## [What the task asks]
Some entries follow. Reproduce exactly the lines starting at the one with "This screenshot has width=849, height=466." and stopping after the one with "Click the departure".

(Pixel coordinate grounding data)
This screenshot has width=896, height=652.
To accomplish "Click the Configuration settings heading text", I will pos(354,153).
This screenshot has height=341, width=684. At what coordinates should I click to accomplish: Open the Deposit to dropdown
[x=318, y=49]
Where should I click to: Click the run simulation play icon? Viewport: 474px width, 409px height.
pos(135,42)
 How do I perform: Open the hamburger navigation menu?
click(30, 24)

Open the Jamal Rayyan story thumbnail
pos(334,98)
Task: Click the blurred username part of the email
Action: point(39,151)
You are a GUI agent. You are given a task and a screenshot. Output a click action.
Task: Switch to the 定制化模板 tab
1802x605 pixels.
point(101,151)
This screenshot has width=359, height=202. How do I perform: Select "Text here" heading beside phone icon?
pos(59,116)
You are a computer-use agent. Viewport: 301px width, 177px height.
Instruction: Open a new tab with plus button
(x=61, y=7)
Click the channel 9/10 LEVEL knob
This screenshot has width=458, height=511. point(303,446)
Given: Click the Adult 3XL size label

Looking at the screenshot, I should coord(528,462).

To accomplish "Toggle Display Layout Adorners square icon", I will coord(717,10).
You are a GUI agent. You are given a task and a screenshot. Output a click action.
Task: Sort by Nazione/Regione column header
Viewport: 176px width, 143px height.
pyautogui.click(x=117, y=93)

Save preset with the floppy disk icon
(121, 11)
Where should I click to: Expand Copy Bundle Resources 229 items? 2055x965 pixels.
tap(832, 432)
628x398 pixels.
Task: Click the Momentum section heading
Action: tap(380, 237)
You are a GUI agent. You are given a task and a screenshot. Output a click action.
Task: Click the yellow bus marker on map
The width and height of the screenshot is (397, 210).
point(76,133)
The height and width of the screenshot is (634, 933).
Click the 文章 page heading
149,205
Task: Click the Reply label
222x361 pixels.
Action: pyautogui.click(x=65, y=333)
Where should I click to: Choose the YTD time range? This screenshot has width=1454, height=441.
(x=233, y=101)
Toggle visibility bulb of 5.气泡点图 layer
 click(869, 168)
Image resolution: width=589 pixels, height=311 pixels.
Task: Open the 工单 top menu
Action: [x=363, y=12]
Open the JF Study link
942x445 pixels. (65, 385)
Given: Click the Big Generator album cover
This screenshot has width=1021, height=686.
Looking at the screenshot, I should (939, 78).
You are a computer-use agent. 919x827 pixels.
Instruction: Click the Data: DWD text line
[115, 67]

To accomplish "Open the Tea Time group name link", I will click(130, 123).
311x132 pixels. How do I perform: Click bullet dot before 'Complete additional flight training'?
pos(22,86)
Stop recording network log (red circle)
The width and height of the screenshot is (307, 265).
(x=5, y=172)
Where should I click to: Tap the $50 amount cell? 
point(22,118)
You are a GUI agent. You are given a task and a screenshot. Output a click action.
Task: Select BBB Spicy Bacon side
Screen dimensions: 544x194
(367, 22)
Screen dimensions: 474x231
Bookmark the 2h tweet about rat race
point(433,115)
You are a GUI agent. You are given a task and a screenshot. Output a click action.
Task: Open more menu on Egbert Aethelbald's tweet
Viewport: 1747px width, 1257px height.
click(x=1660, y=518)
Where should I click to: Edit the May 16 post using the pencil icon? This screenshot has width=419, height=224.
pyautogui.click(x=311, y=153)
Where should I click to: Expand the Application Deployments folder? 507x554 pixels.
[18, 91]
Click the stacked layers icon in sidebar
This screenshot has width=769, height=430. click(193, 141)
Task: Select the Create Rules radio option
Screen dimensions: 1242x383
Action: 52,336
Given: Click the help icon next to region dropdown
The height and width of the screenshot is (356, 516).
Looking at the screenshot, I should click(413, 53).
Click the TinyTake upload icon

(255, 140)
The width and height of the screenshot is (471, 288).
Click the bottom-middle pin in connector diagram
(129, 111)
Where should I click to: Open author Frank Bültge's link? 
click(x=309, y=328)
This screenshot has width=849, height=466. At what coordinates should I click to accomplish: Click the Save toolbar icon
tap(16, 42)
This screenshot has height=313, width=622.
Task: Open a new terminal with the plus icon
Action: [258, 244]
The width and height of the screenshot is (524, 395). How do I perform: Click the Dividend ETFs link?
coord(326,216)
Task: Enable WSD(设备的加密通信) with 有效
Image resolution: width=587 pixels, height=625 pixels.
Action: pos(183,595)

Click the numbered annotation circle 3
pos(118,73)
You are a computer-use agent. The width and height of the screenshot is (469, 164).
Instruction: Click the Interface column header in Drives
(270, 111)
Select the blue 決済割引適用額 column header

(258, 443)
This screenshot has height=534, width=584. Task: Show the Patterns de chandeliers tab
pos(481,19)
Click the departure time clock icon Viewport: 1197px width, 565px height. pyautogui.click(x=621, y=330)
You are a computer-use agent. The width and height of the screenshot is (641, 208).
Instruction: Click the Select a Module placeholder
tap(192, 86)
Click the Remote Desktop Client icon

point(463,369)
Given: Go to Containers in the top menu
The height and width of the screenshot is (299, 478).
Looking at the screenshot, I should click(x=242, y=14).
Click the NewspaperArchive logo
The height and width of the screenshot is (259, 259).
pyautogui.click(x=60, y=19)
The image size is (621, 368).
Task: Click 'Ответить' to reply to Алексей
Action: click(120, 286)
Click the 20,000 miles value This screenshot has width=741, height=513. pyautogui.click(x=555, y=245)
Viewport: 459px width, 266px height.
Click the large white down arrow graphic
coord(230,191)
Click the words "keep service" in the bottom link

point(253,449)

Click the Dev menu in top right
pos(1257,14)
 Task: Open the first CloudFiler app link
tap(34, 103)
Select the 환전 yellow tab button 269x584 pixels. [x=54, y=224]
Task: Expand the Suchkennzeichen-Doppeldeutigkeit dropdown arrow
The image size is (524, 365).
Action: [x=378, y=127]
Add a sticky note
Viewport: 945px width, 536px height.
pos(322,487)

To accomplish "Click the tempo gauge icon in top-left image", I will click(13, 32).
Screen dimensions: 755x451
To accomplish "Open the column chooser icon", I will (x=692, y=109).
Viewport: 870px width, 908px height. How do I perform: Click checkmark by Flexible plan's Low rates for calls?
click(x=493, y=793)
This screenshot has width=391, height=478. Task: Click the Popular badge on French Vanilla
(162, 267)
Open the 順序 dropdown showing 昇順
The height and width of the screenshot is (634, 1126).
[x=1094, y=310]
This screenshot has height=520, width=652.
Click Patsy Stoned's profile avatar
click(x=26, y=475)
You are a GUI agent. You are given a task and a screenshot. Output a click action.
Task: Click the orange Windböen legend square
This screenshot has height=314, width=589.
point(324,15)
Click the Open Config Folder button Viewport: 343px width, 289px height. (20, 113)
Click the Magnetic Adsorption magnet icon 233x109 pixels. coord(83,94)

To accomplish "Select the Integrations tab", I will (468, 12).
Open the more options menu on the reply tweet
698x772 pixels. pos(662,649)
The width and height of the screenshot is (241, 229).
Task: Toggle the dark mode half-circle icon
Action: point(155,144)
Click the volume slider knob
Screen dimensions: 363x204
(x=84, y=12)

## [Exercise result]
This screenshot has width=849, height=466. At what coordinates should I click to accomplish: Click the Save toolbar icon
tap(16, 42)
This screenshot has height=313, width=622.
Task: Open a new terminal with the plus icon
Action: [258, 244]
The width and height of the screenshot is (524, 395). How do I perform: Click the Dividend ETFs link?
coord(326,216)
Task: Enable WSD(设备的加密通信) with 有效
Image resolution: width=587 pixels, height=625 pixels.
Action: pos(183,595)

Click the numbered annotation circle 3
pos(118,73)
You are a computer-use agent. The width and height of the screenshot is (469, 164).
Instruction: Click the Interface column header in Drives
(270, 111)
Select the blue 決済割引適用額 column header

(258, 443)
This screenshot has height=534, width=584. Task: Show the Patterns de chandeliers tab
pos(481,19)
Click the departure time clock icon Viewport: 1197px width, 565px height. pyautogui.click(x=621, y=330)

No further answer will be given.